As I was preparing to watch the season premiere for Big Love (which I recapped for you here), I came across an HBO trailer for its four new “original” television series. The trailer went something like this . . .
From the people who brought you The Sopranos, a show about a present-day mafia family living in Northern New Jersey . . .
. . . here comes Boardwalk Empire, a show about a 1920s mafia family rising to power in Southern Jersey.
From the people who brought you Entourage, a show about a twenty-something actor from Queens, New York, and his buddies, who relocate to Hollywood when the actor strikes it big on the silver screen . . .
. . . here comes How to Make it in America, a show about a twenty-something fashion designer from Brooklyn, New York, and his buddies, who try to strike it rich in NYC.
From the people who brought you The Wire, a realistic, often gritty, portrayal of urban life in Baltimore, Maryland . . .
. . . here comes Treme, a realistic, often gritty portrayal of urban life in New Orleans, Louisianna.
From the people who brought you Band of Brothers, a miniseries about World War II . . .
. . . here comes The Pacific, another miniseries about World War II.
Now, don’t get me wrong, these all sound like really good shows. And knowing me, I’ll probably watch every single one.
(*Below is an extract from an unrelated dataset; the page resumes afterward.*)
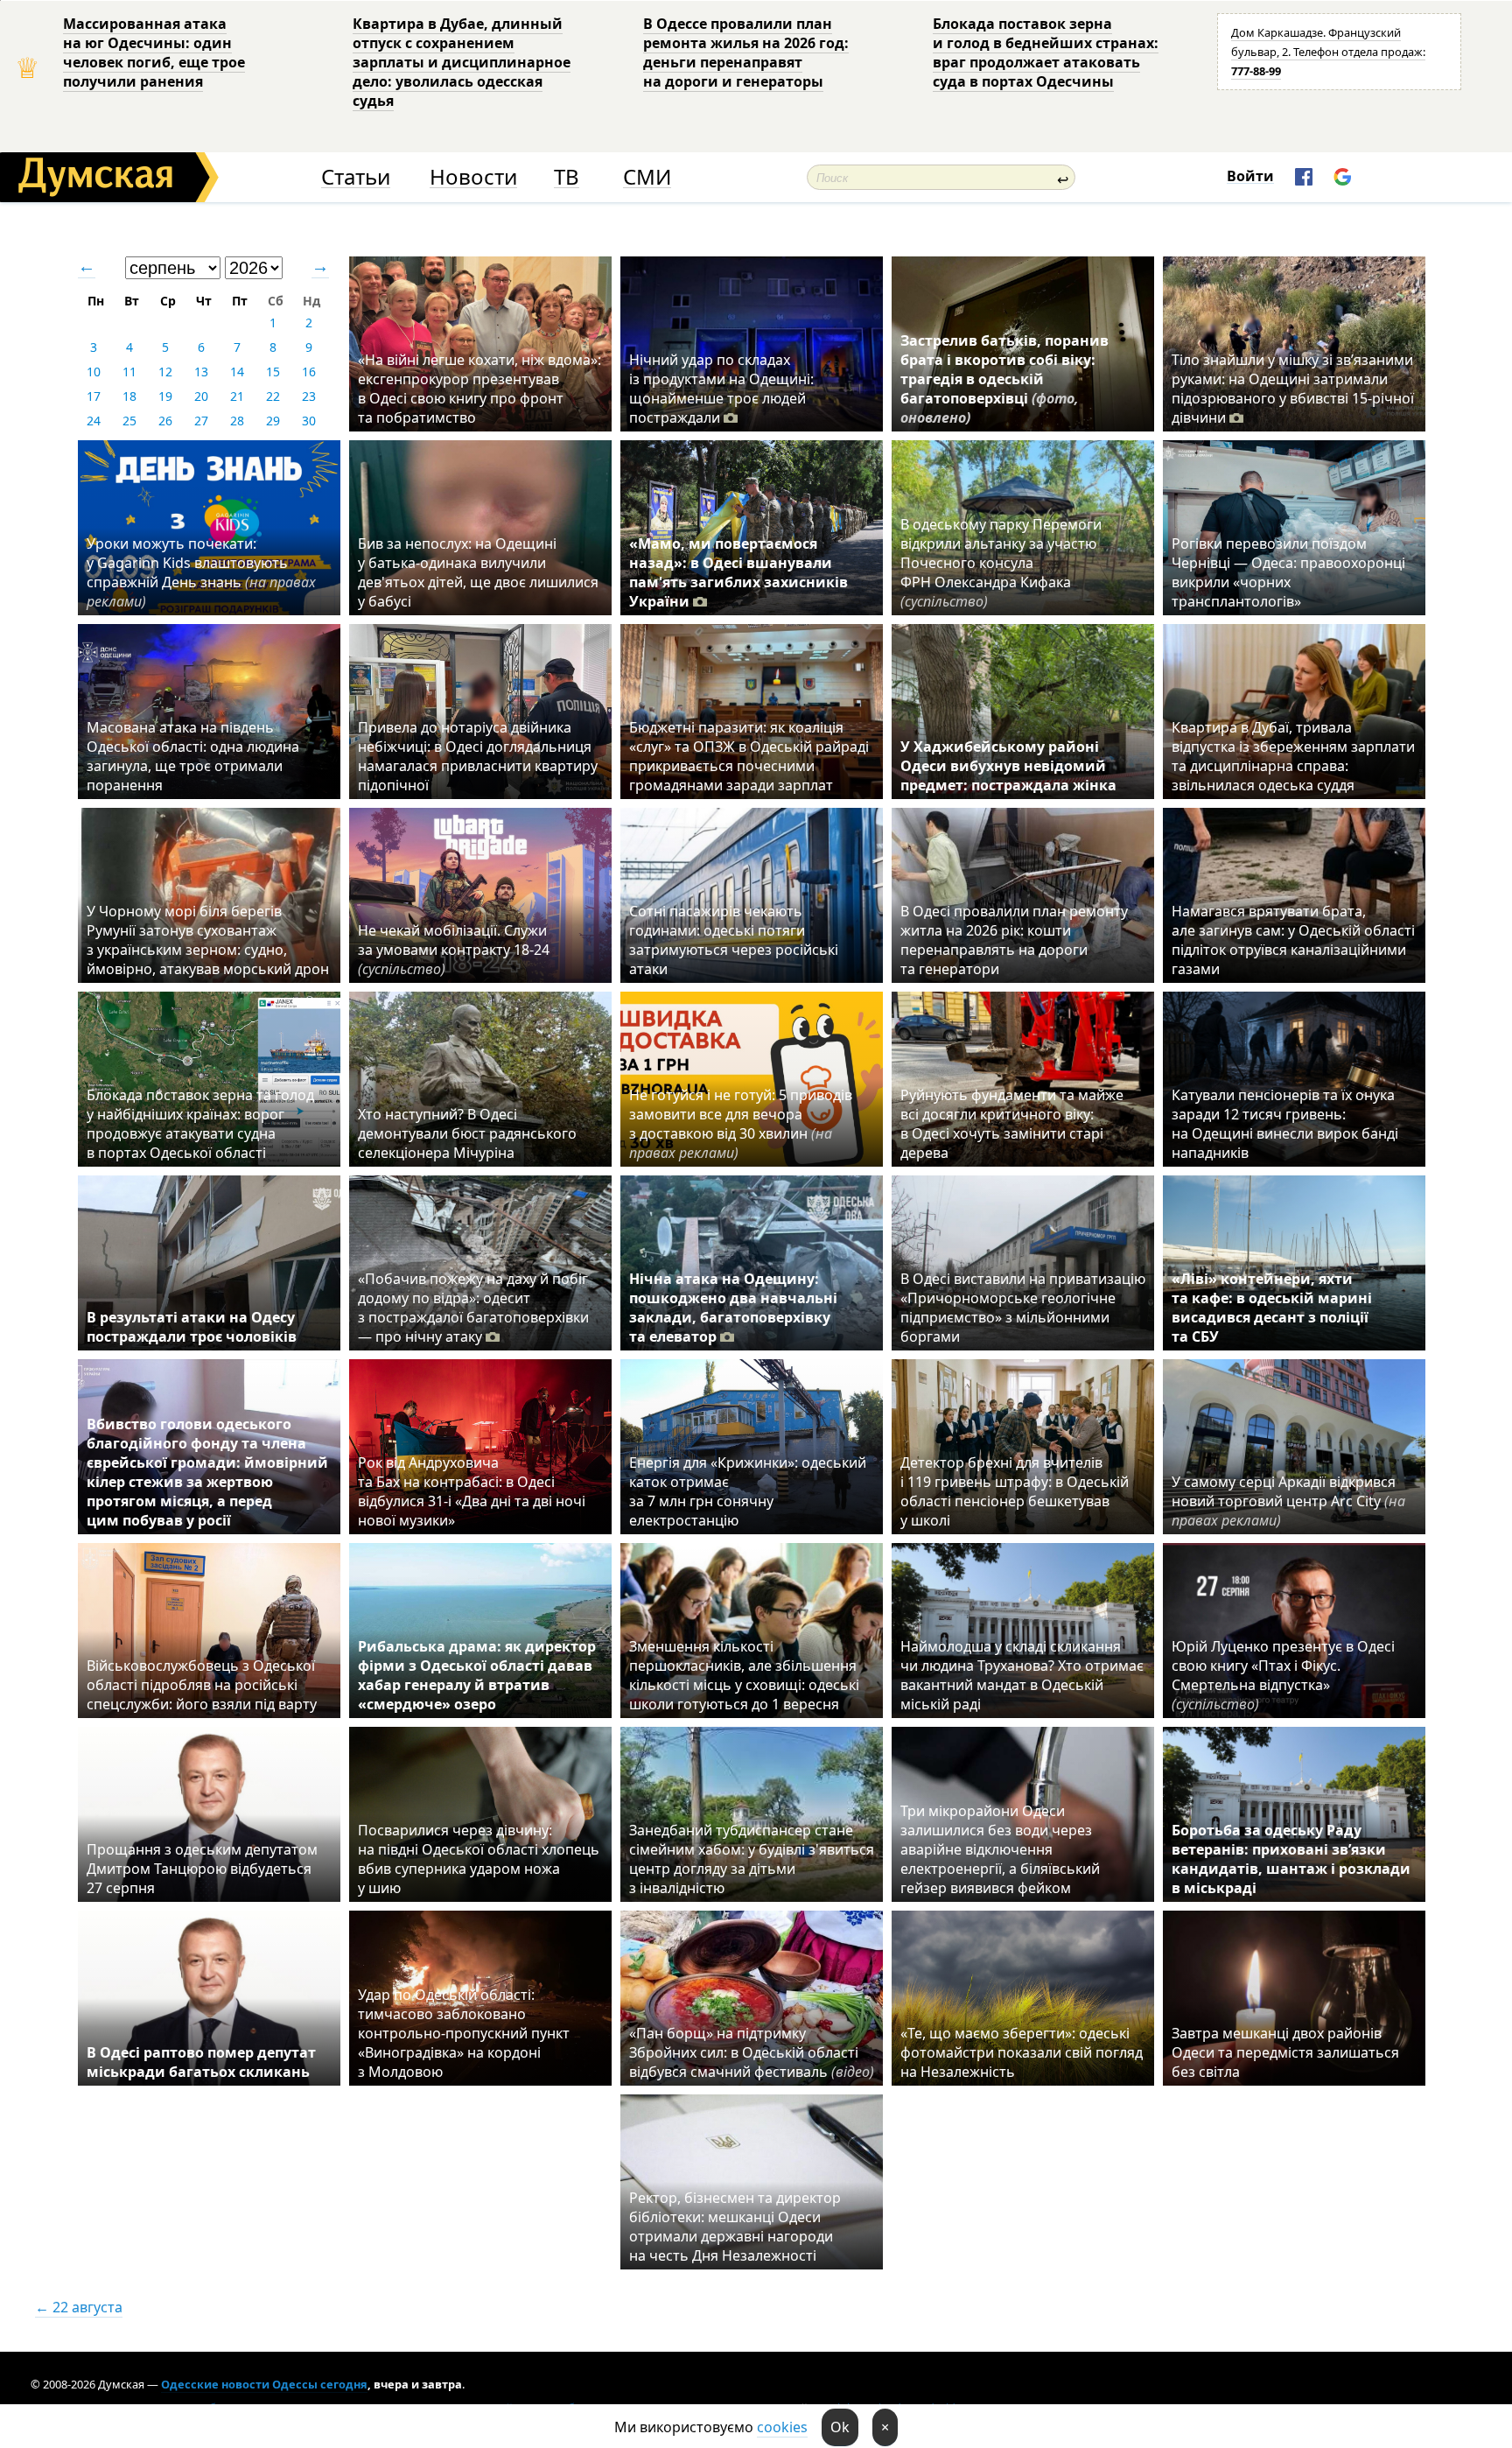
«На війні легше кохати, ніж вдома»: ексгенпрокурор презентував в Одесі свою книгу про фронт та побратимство (479, 388)
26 (165, 420)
But am I the only one starting to notice a trend here?
Are we one day going to get to the point where all of the media we enjoy: our television shows, books, movies, and artwork, are nothing more than previously popular old concepts, dressed up in new and shiny packaging? Has Hollywood just temporarily run out of new ideas? Or are producers simply so primed against the possibility of failure that they are afraid to take a chance on something that is fresh and new?
I guess only time will tell what types of programming will be reviewed ten years from now, on TV Recappers Anonymous: The Sequel.